L’URSSAF renforce son arsenal répressif contre le travail dissimulé au moment même où la justice annule massivement ses redressements pour vices de procédure flagrants. Depuis le 1er juin 2026, les majorations passent à 35 % (50 % en cas aggravé, 60 % en récidive). Pourtant, le 5 mai 2026, le tribunal judiciaire de Lille a purement et simplement annulé un redressement de 4,743 millions d’euros et ordonné la restitution de 4,534 millions avec intérêts capitalisés. Une illustration de l’arbitraire administratif : le gendarme social ne respecte pas les règles qu'il est censé faire appliquer.
L'État alourdit ses amendes pour travail dissimulé à partir du 1er juin 2026 : jusqu'à 60 % de majorations en cas de récidive. Pendant ce temps, le tribunal judiciaire de Lille vient d'annuler un redressement de 4,7 millions d'euros infligé par l'URSSAF Nord-Pas-de-Calais, pour vice de procédure. La leçon est cruelle : l’État exige une rigueur des entreprises, tout en tolérant une désinvolture procédurale de ses propres services.
Une répression renforcée contre les entreprises
Le gouvernement poursuit sa stratégie de durcissement des contrôles sociaux. Depuis le 1er juin 2026, les sanctions financières appliquées par l’URSSAF en matière de travail dissimulé ont été relevées à 35 % dans le régime général, 50 % en cas de circonstances aggravantes et jusqu’à 60 % pour les récidivistes.

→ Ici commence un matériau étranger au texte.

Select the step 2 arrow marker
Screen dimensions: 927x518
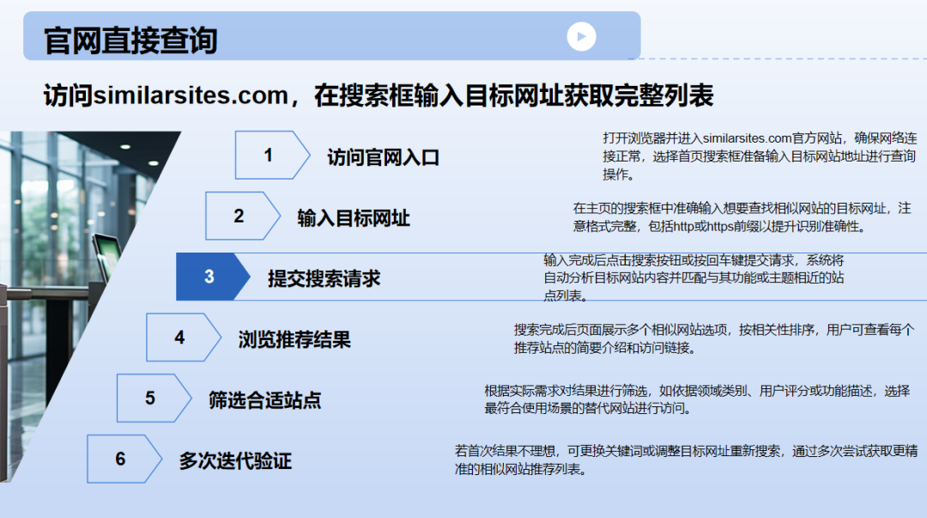tap(239, 217)
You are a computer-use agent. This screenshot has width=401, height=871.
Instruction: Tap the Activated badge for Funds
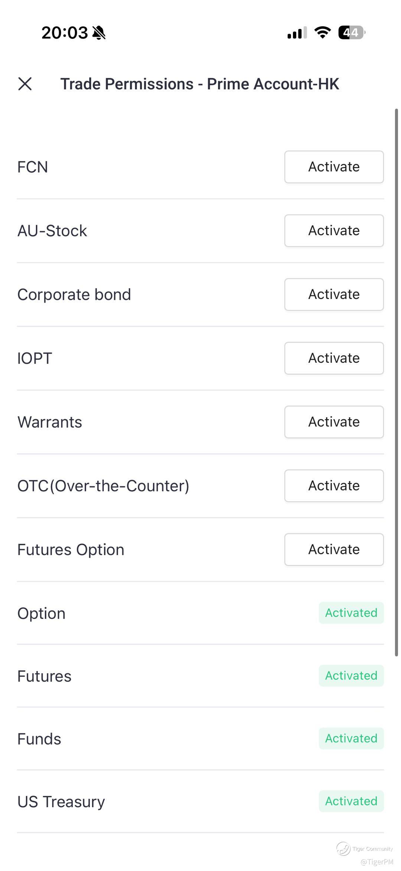(x=351, y=738)
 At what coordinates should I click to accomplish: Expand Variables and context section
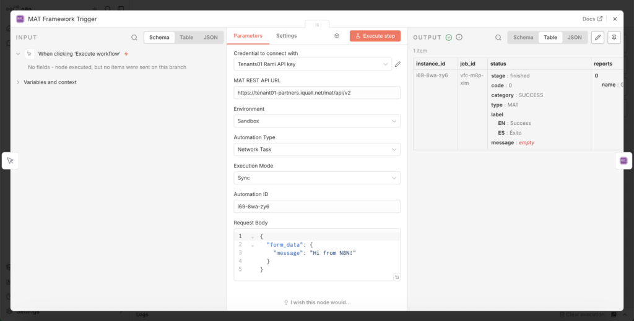[x=50, y=82]
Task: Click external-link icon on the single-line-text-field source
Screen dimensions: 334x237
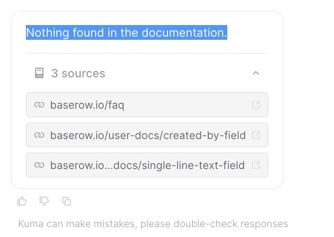Action: [x=256, y=165]
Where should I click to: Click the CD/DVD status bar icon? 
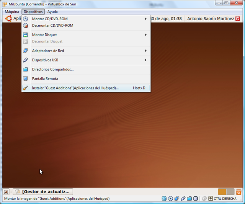170,199
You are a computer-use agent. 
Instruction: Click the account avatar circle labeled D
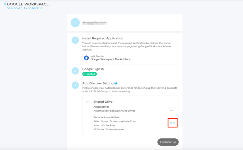pyautogui.click(x=75, y=23)
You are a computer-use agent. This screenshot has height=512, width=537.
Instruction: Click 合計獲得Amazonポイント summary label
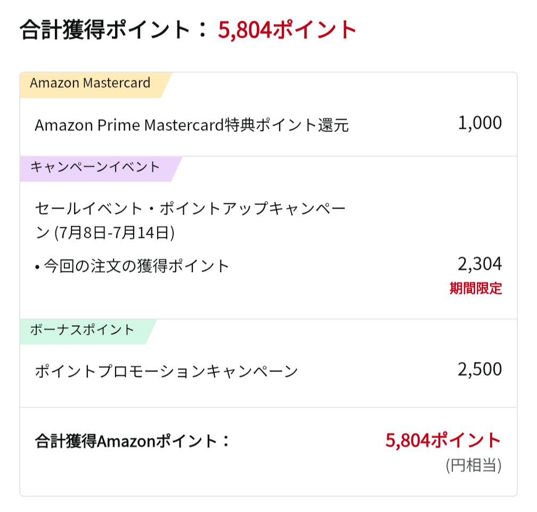coord(133,441)
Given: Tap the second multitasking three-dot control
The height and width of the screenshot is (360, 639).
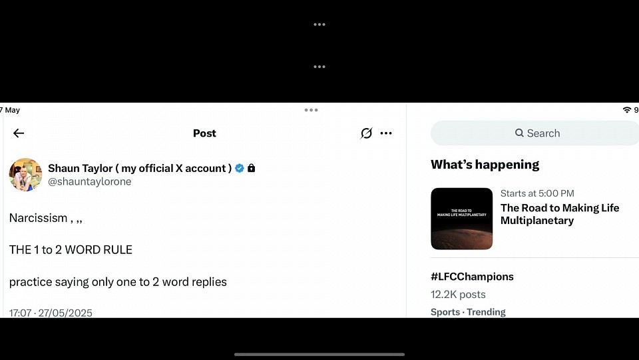Looking at the screenshot, I should pos(320,67).
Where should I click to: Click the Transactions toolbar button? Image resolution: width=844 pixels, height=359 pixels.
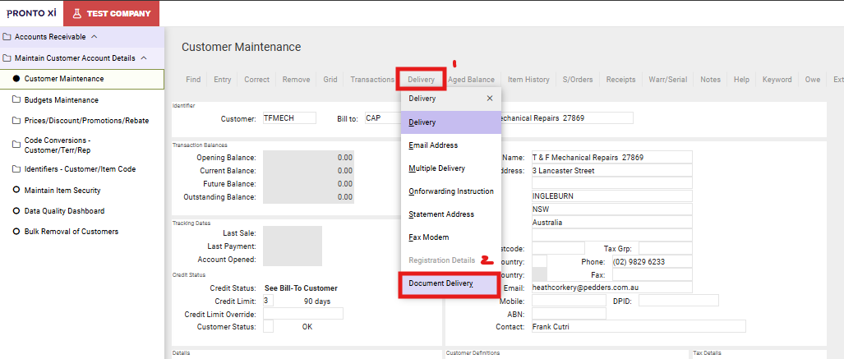pos(372,80)
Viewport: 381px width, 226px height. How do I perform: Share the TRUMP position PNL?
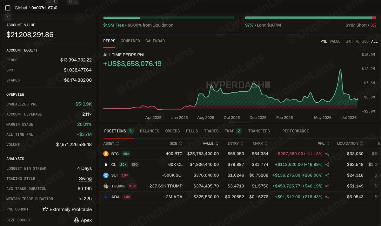[x=327, y=186]
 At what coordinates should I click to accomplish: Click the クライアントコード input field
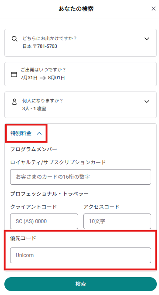(x=44, y=221)
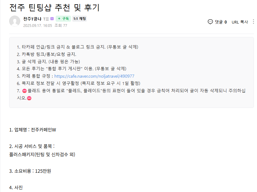Click rule 1 about 타카페 언급/링크 금지
The height and width of the screenshot is (192, 257).
pyautogui.click(x=78, y=47)
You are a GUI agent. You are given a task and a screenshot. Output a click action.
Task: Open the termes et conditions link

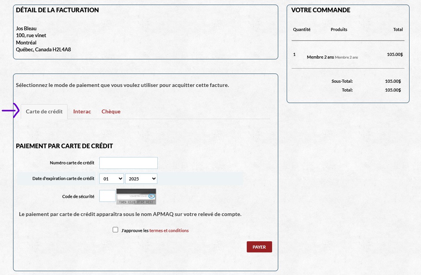pyautogui.click(x=169, y=231)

L’objectif est clair : accroître la pression sur les entreprises soupçonnées de fraude sociale et augmenter les capacités de recouvrement des organismes sociaux. Dans un contexte de déficits publics persistants et de tensions sur le financement de la protection sociale, chaque euro récupéré est devenu stratégique.
Mais cette fermeté contraste avec une réalité judiciaire beaucoup moins favorable à l’administration.
Un contrôle bâclé, un redressement de 4,7 millions d’euros annulé
Par un jugement du 5 mai 2026, le tribunal judiciaire de Lille a annulé un redressement URSSAF de 4 743 021 euros visant une importante société industrielle. Plus spectaculaire encore : l’URSSAF Nord-Pas-de-Calais a été condamnée à restituer 4 534 166 euros déjà perçus, assortis d’intérêts légaux et de leur capitalisation.

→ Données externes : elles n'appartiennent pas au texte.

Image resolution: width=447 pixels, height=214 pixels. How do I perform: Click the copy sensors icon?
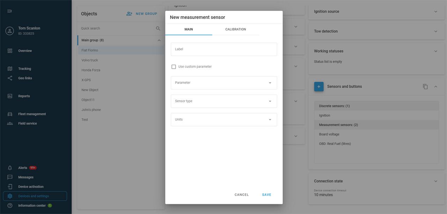(425, 86)
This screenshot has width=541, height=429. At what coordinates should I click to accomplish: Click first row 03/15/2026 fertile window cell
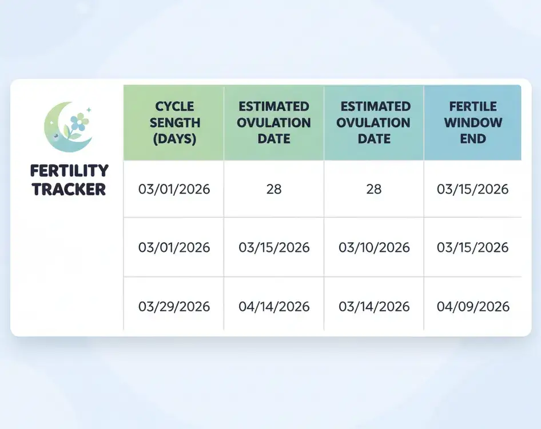(x=473, y=189)
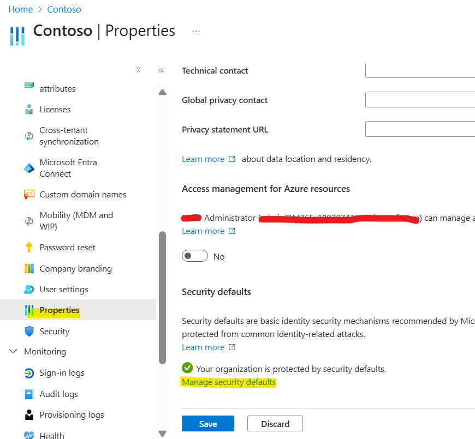Collapse the Monitoring section
The width and height of the screenshot is (475, 439).
click(13, 351)
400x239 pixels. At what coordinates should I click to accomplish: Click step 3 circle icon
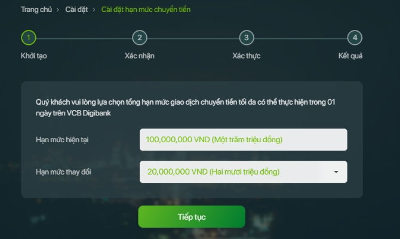pos(247,38)
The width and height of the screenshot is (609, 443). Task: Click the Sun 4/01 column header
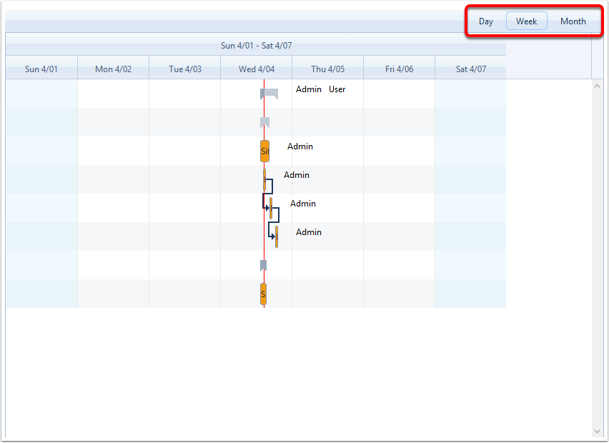(x=41, y=69)
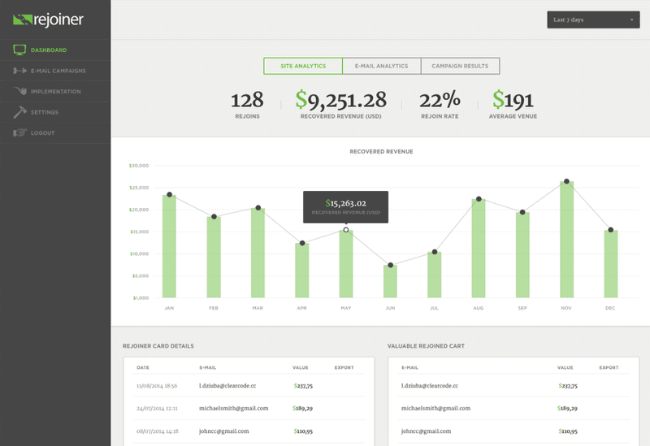Select the May data point on chart
Image resolution: width=650 pixels, height=446 pixels.
346,230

Pour mémoire, l’URSSAF Nord-Pas-de-Calais avait lancé un contrôle d’assiette portant sur 2017-2019. La lettre d’observations du 19 novembre 2020, suivie d’une mise en demeure du 6 mai 2021, réclamait plus de 4,35 millions de cotisations et contributions, majorations incluses. L’inspecteur avait pourtant obtenu l’essentiel des pièces auprès de trois salariées des services RH, paie et comptabilité, sans mandat exprès de la direction et sans même la mettre en copie.

Le tribunal, saisi en septembre 2022, a retenu la violation de l’article R.243-59 du Code de la sécurité sociale. Celui-ci distingue clairement les auditions limitées des salariés et la communication des documents internes, réservée à l’employeur ou à son représentant dûment habilité. Le juge a rejeté explicitement la théorie du « mandat tacite » chère à l’URSSAF : un inspecteur, professionnel du contrôle, se doit de vérifier activement l’existence d’une autorisation expresse. À défaut, la procédure est irrégulière.
Le contrôleur soumis aux règles qu’il impose aux autres
Ce jugement n’est pas isolé. Il s’inscrit dans une jurisprudence exigeante de la Cour de cassation qui sanctionne régulièrement les manquements de l’URSSAF : absence de charte du cotisant, défaut de signature collective, transmission tardive de pièces. Pourtant, au lieu de corriger ses méthodes, l’organisme durcit les sanctions financières.

Cette schizophrénie révèle un rapport de force déséquilibré. D’un côté, un État qui renforce sans cesse l’arsenal répressif ; de l’autre, des entreprises soumises à une insécurité juridique permanente, où la moindre erreur de forme peut coûter des millions. L'administration exige des citoyens et des entrepreneurs une compliance totale, tout en s’affranchissant elles-mêmes des règles élémentaires de procédure. C’est le classique « faites ce que je dis, pas ce que je fais » de l’État français.
À mesure que les objectifs de recouvrement se durcissent, la tentation d’assouplir les règles procédurales semble grandir. Les entreprises, déjà écrasées par des charges parmi les plus lourdes d’Europe, doivent en plus financer une administration qui se révèle régulièrement illégale dans ses méthodes.
Dans un pays qui prétend encourager l’emploi et la compétitivité, ce deux poids deux mesures mine la confiance et l’investissement. Il est temps de repenser radicalement ce modèle administratif tentaculaire, qui protège ses privilèges bien mieux qu’il ne sert l’intérêt général.